В масонстве много говорится о духовном, о борьбе с грехом, с себялюбием, с дьяволом. Этот психологизм, внимание к своим переживаниям, сердечному трепету, лег в основу беллетристики. Но еще в прошлом веке исследователь масонства заметил точно, что все оно есть утонченный материализм. Это духовная прелесть, обольщение своим «Я», которое нечувствительно заменяет Бога, как в мистических переживаниях, так и в искусственном мире художественной литературы. Символический искус, проповедуемый масонством, становится тем пленом, в котором лукавый дух захватывает человека, и он начинает творить ряды символов и аналогий, заменяя ими реальность подлинного мира. Чувственность, сентиментальный морализм масонства лишь усиливают ощущение подлинности иллюзорного мира. В известной мереэто — автаркия стоиков, но очень комфортная и расслабляющая.

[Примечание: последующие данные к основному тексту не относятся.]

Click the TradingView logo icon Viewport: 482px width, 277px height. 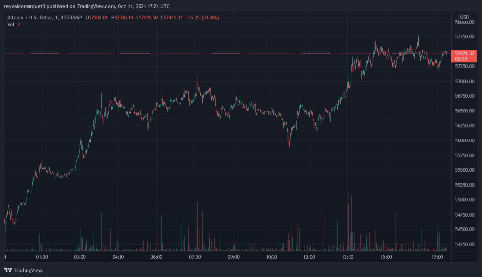click(x=8, y=270)
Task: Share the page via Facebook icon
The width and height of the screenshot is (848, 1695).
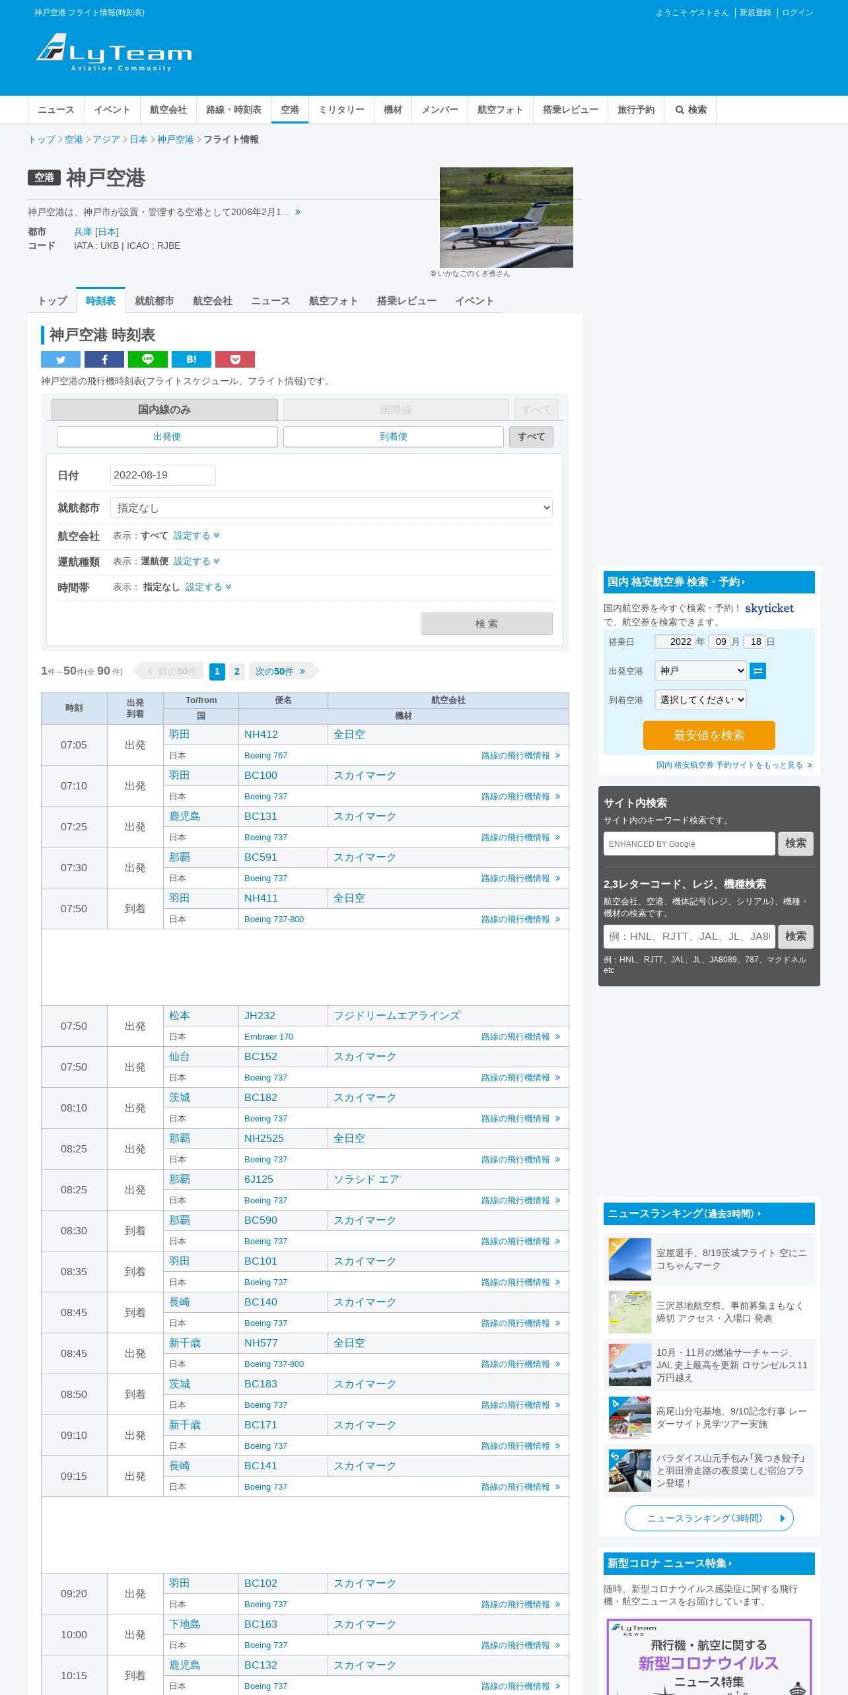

Романтизм вышел из недр масонских доктрин вместе с мистицизмом, который придал ему увлекательность и мечтательность. В недрах сентиментального романтизма рождается «лишний человек» нашей литературы. Напрасно пытаются найти социальные предпосылки этого человека в самой ткани русской жизни. В той жизни люди служили, а «липшие» отсиживались. Но и то правда, что, разорвав с живыми истинами Церкви., человек чувствовал себя лишним везде и всегда. Безверие двигало человека по пути отрицания ценности того, во что он верил, что психологически понятно, и неизбежно он попадал в ложу, где строили храм Соломона на месте разрушенного храма Христа. Мир нарочитости, выдуманности, призрачности и сухого рационализма прикрывался себялюбивым мистицизмом и чувством власти, достигаемым в магии. К началу XIX в. русское общество буквально поглощено изучением мистической литературы Кто из русских литераторов не читал увлеченно классические труды деятелей масонских лож: Сен-Мартена, Бема, Эккартсгаузена, Штиллинга, не говоря о Молиносе, Фенелоне и пр. пиетистах-мистиках. Из этой же литературы, из этого же круга идеи вели свое начало и Шеллинг, и Гегель, и их философия окончательно пленила будущих западников и славянофилов, то есть тех же западников, но только а-ла рюсс. В признании самоценности общины и в обличении самодержавного государства они, как известно, в конце концов, сошлись.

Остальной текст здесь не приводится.